FIG. 28 is a front view of an armature and an inner hub (eighth embodiment).

[Explanation of symbols]

 DESCRIPTION OF SYMBOLS 1 Electromagnetic clutch 3 Electromagnetic coil 4 Rotor 5 Armature 5a Inner ring 5b Outer ring 6 Leaf spring 7 Inner hub (rotating driven body) 12 Rivet (fixed part) 13 Rivet (fixed part) 17 Arm part 18 Elastic material 19 Holding member 20 Connection Element

 ─────────────────────────────────────────────────── ─── Continuation of the front page (72) Inventor Akira Kishibuchi 1-1, Showa-cho, Kariya city, Aichi Prefecture

Claims (3)

[Scope of utility model registration request] 1. An electromagnetic coil that generates a magnetic force when energized, a rotor that is rotationally driven, an armature that is attached to the rotor by the magnetic force generated by the electromagnetic coil, and receives the rotation of the rotor, and the armature that is integral with the armature. A rotating driven body that rotates, and is provided between the armature and the rotating driven body,
An electromagnetic clutch comprising: a leaf spring that displaceably supports the armature toward the rotor side, wherein the leaf spring has an arm portion having a spring force that extends toward an inner peripheral side of the armature from a fixed portion fixed to the armature.
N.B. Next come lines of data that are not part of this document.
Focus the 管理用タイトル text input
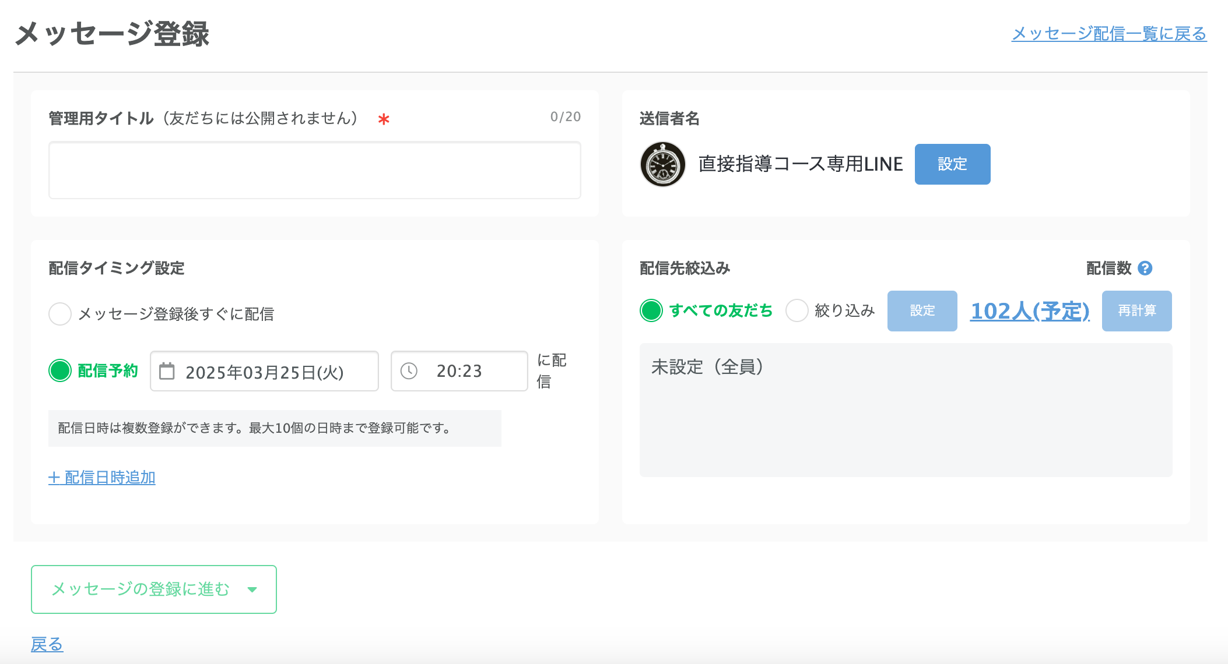 (315, 170)
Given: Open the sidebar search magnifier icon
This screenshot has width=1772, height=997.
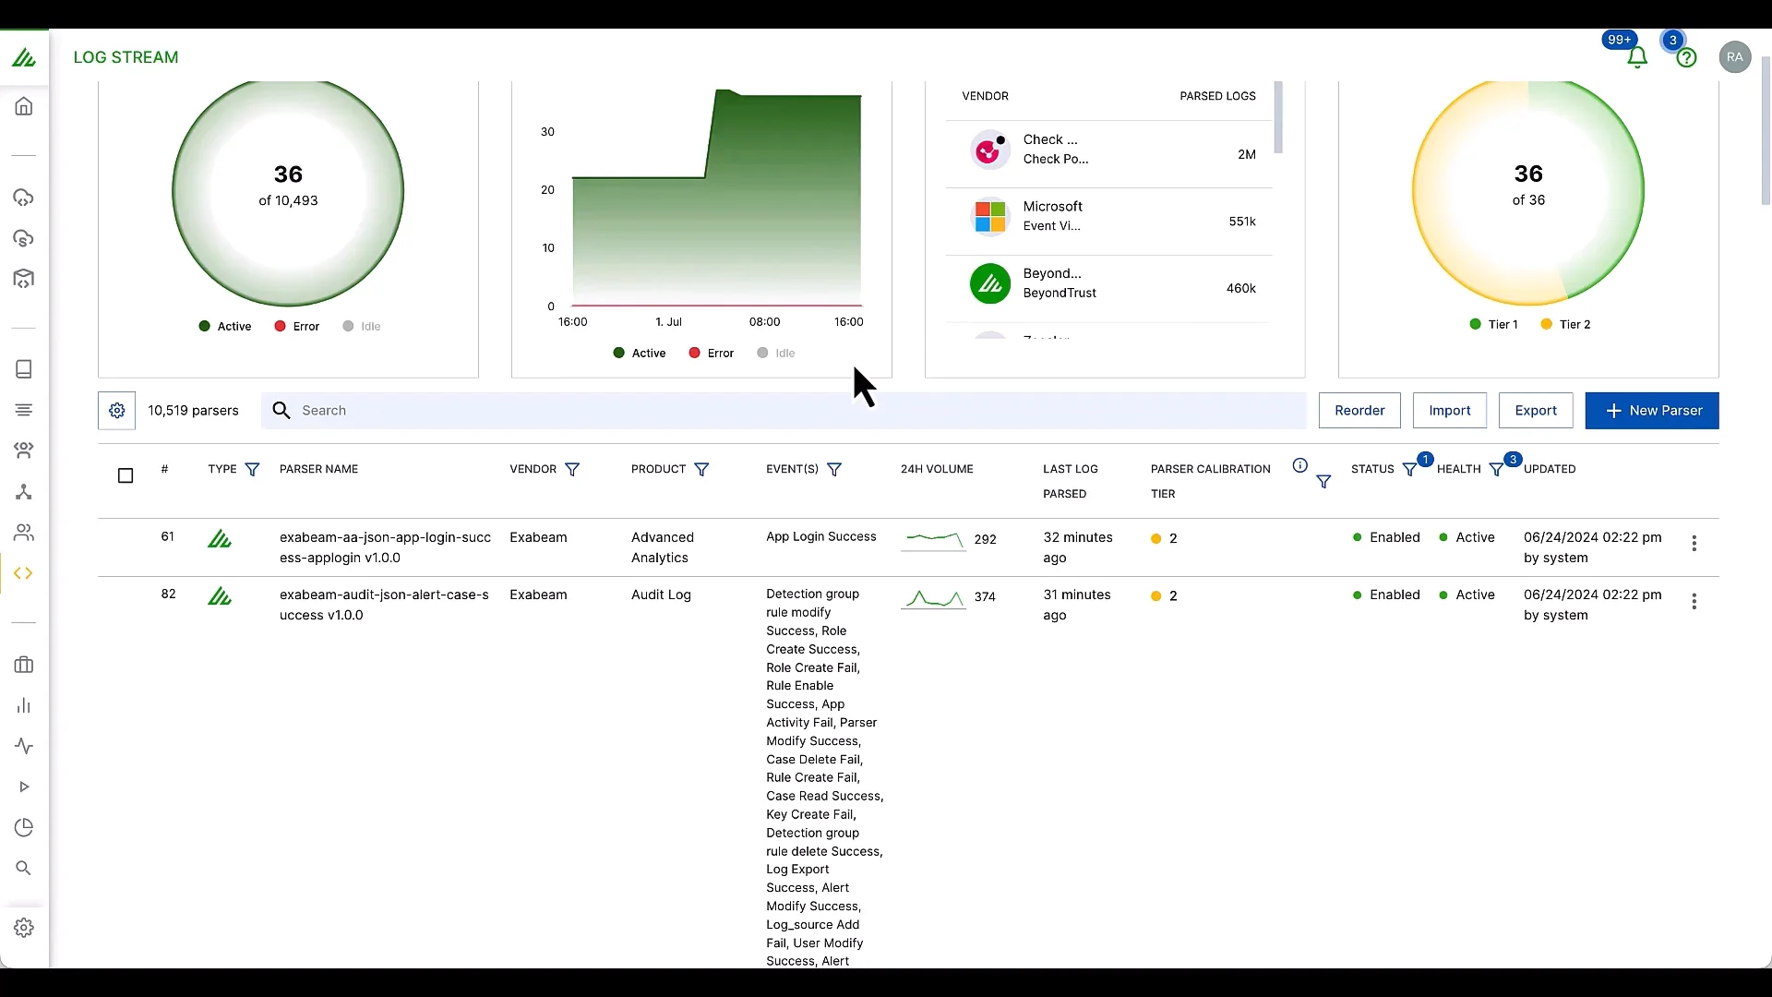Looking at the screenshot, I should coord(24,868).
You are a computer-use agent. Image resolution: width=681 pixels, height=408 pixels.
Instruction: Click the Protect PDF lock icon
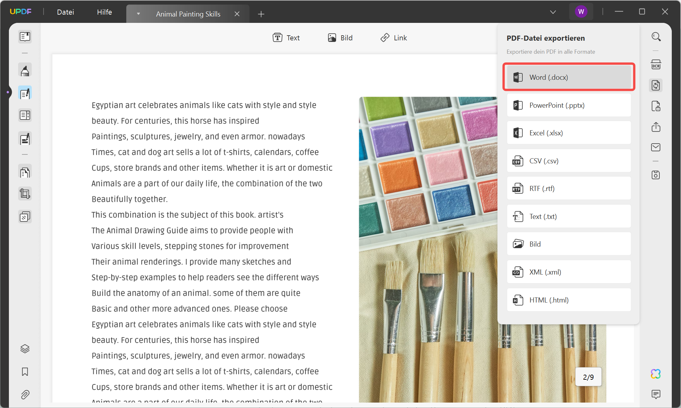click(x=656, y=106)
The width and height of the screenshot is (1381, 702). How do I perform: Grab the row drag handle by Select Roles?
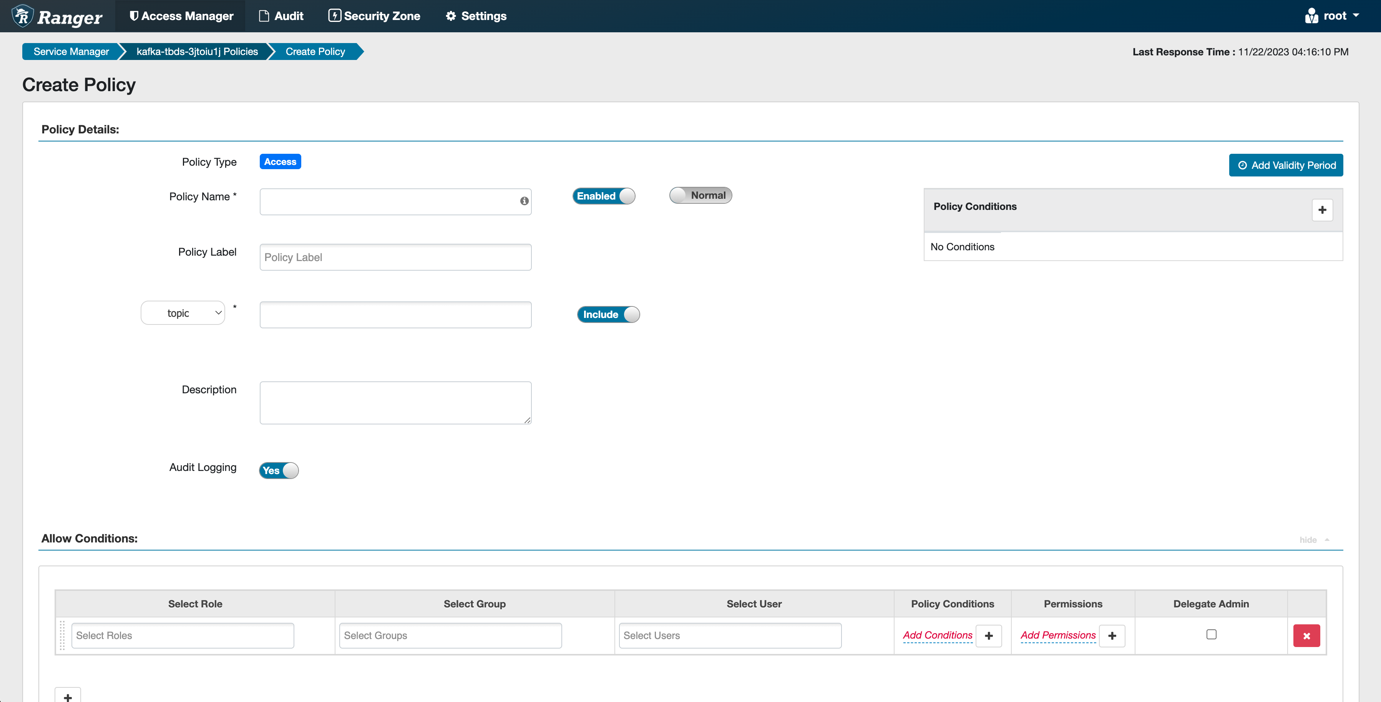62,636
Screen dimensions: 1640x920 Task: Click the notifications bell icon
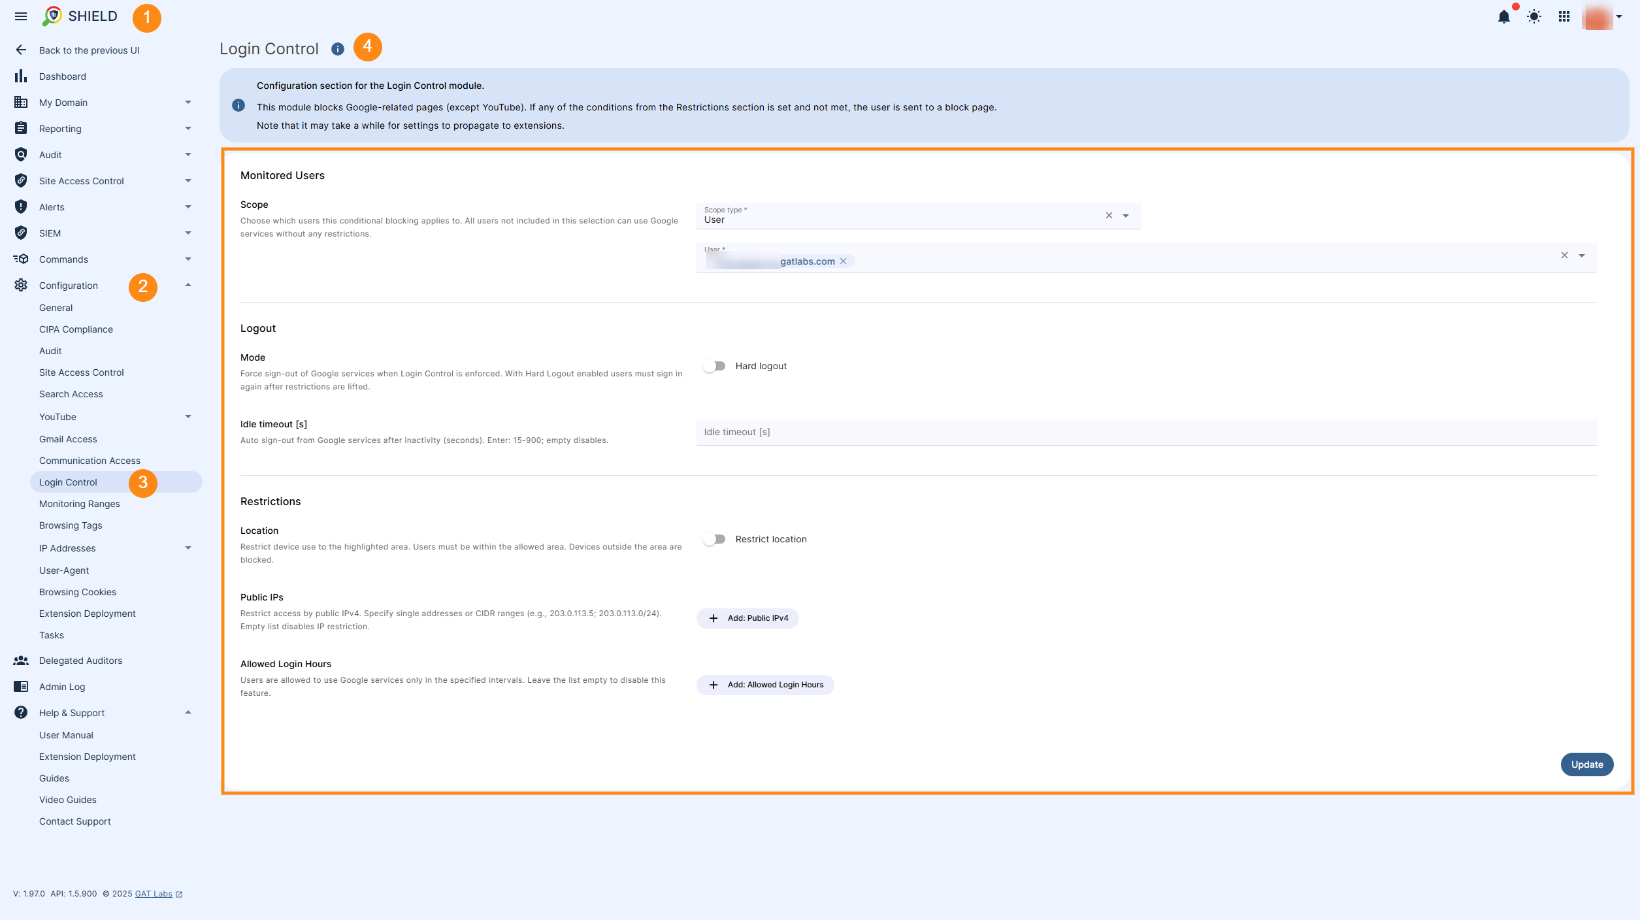(x=1503, y=17)
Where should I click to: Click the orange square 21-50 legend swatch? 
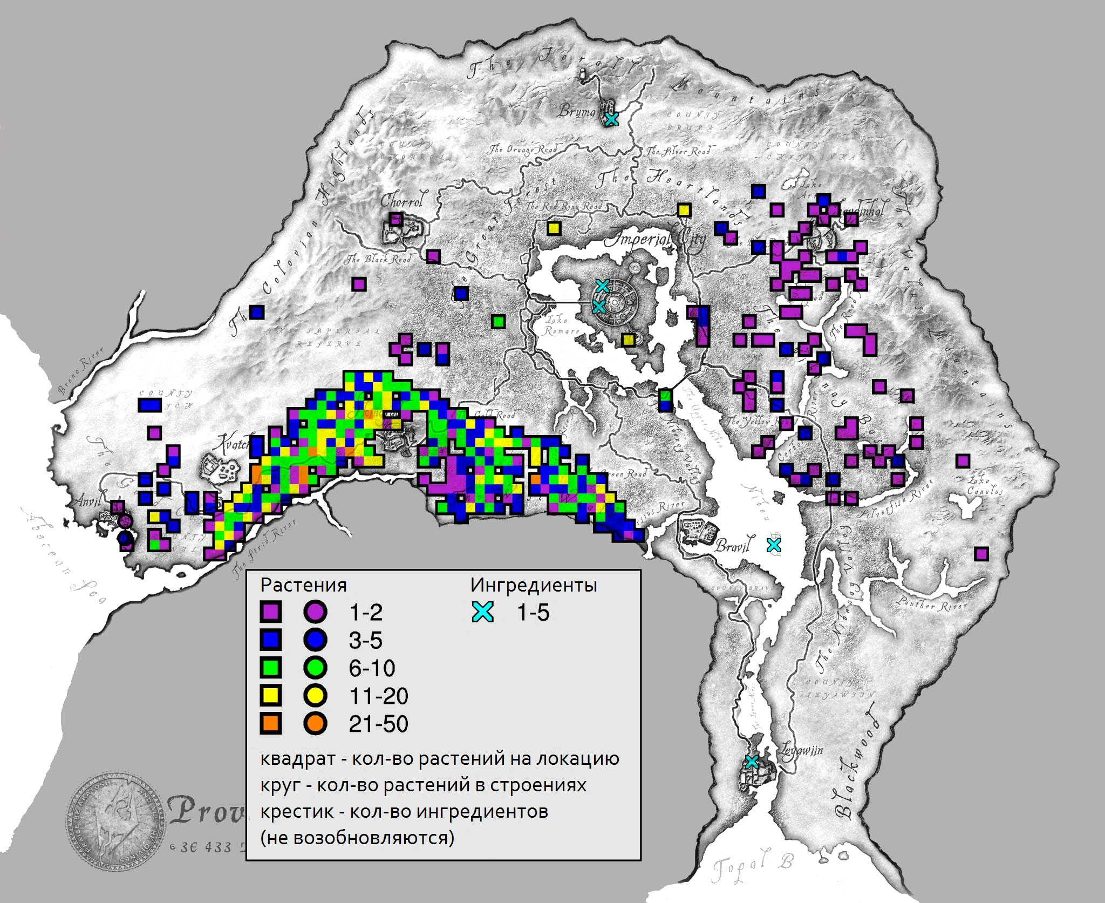point(270,724)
The rotating driven body includes a holding member arranged to face the arm portion on the inner peripheral side of the armature, an elastic material is provided between the arm portion and the holding member, and the armature is provided. The attachment noise preventing mechanism for an electromagnetic clutch, wherein the elastic material is compressed between the arm portion and the holding member when the attachment material is attached to the rotor. 2. The mechanism for preventing noise of the electromagnetic clutch according to claim 1, wherein the leaf spring is made of a non-magnetic material. 3. An electromagnetic coil that generates a magnetic force when energized, a rotor that is rotationally driven, an armature that is attached to the rotor by the magnetic force generated by the electromagnetic coil, and receives rotation of the rotor, and the armature that is integral with the armature. A rotating driven body that rotates, and is provided between the armature and the rotating driven body,
In an electromagnetic clutch including a leaf spring movably supporting the armature toward the rotor side, the armature includes an inner ring arranged on an inner circumference and an outer ring arranged on the outer circumference with a gap between the inner ring and the inner ring. And a connecting member made of a non-magnetic material that connects the inner ring and the outer ring, and an elastic material is interposed between the connecting member and the rotary driven body so that the armature is attached to the rotor. At the time of carrying out, the elastic member is compressed between the connecting member and the rotary driven body.